(Collected data entries)
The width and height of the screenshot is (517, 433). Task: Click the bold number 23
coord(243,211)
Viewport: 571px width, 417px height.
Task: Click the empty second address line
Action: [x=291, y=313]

▸ **Problem to solve**: Once more, write out all the data above exactly as given.

▸ **Output of the exercise**:
The width and height of the screenshot is (517, 433). Task: Click the bold number 23
coord(243,211)
Viewport: 571px width, 417px height.
Task: Click the empty second address line
Action: [x=291, y=313]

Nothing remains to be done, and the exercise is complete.